*** Excerpted text Section Begins ***
BDA
- Founded: 1936; 90 years ago
- Headquarters: Birmingham, England
- Location: United Kingdom;
- Members: ▲12,168 (2025)
- Chair: Susan Price
- Chief Executive: Liz Stockley
- Affiliations: TUC; STUC;
- Website: bda.uk.com

= British Dietetic Association =

Professional association and trade union

The British Dietetic Association (BDA) is a trade union for dietitians in the United Kingdom. It was founded in 1936 and became a certified union in 1982. It is affiliated to the Trades Union Congress and the Scottish Trades Union Congress.

==History of Dietetics and the BDA==
Modern dietetics first began in the middle of the nineteenth century when Florence Nightingale observed the importance of diet and nutrition in warfare, during her time as a nurse in the Crimean War.

Following the appearance of the first dietitians in the United States at the start of the twentieth century, the first UK dietitians came from nursing sisters, then working in hospitals. The Edinburgh Royal Infirmary was the first hospital known to develop a dietetic department in 1924. The Infirmary launched the first dietetic diploma course around ten years after the creation of its dietetic department.
*** Excerpted text Section Ends ***
*Parts of the exercise*:
1. In the British Dietetic Association text, which hospital was the first known to develop a dietetic department, and in what year?
2. Write the next part of the text on the British Dietetic Association, picking up after its last sentence.
*** Collected data Section Begins ***
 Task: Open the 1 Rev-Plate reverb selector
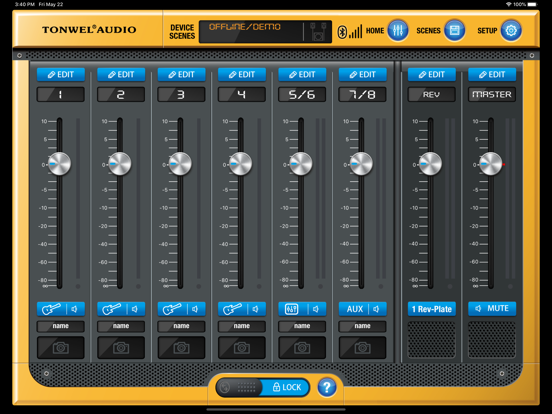pos(432,309)
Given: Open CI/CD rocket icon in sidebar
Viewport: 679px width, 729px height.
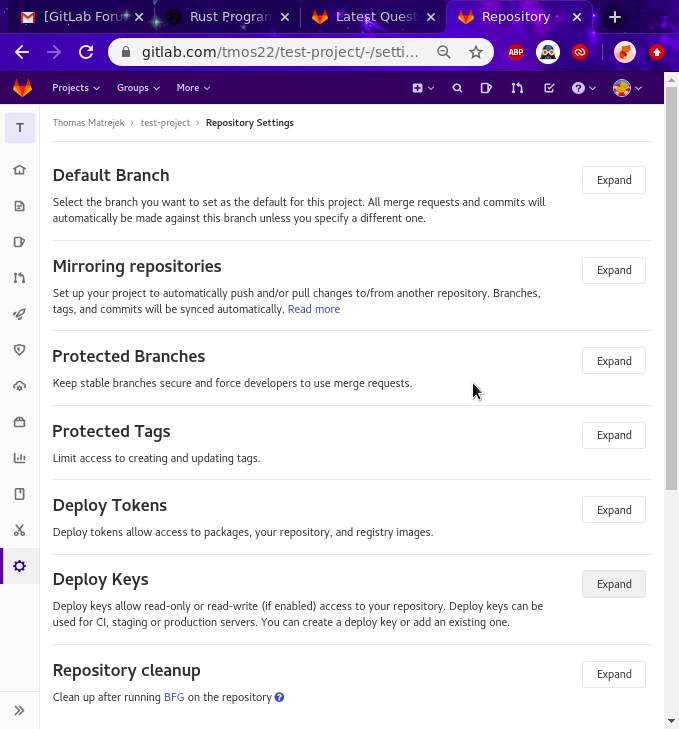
*** Collected data Section Ends ***
*Replies*:
1. The Edinburgh Royal Infirmary, in 1924.

2.
During this time, the BDA was formed - with their first meeting held on 24 January 1936 at St Thomas’ Hospital in London. The first chairperson was Margery Abrahams.

==Organization and membership==
The BDA is a UK-wide membership organization representing over 11,000 dietitians and dietetic support workers. Members of the association may use the post-nominal MBDA. The association also awards fellowship status to member dietitians who have significantly contributed to the development of the field. Fellows use the post-nominal FBDA.

The BDA head office is in Birmingham. It has members from all four UK nations and some from overseas.

The majority of the BDA's membership work in the National Health Service. Approximately one third of the membership work in other sectors, such as education, private industry, private practice and the media.

In the UK, 'Dietitian' is a legally protected title. Unlike nutritionists and other food/nutrition titles, all dietitians are required to be educated to a certain level (a recognized UK degree level at least) and dietitians are the only food/nutrition professionals in the UK who must be regulated.

The BDA holds Patient Information Forum (PIF) TICK Certification. This certification indicates that information is produced in accordance with specific quality standards to support public trust. Certified organizations are permitted to use the quality mark on their materials to signify that the information comes from a verified source.

==Campaigns==
The British Dietetic Association also administers the specialist register for dietitians and sports nutritionists (SENr) working with elite sportspeople.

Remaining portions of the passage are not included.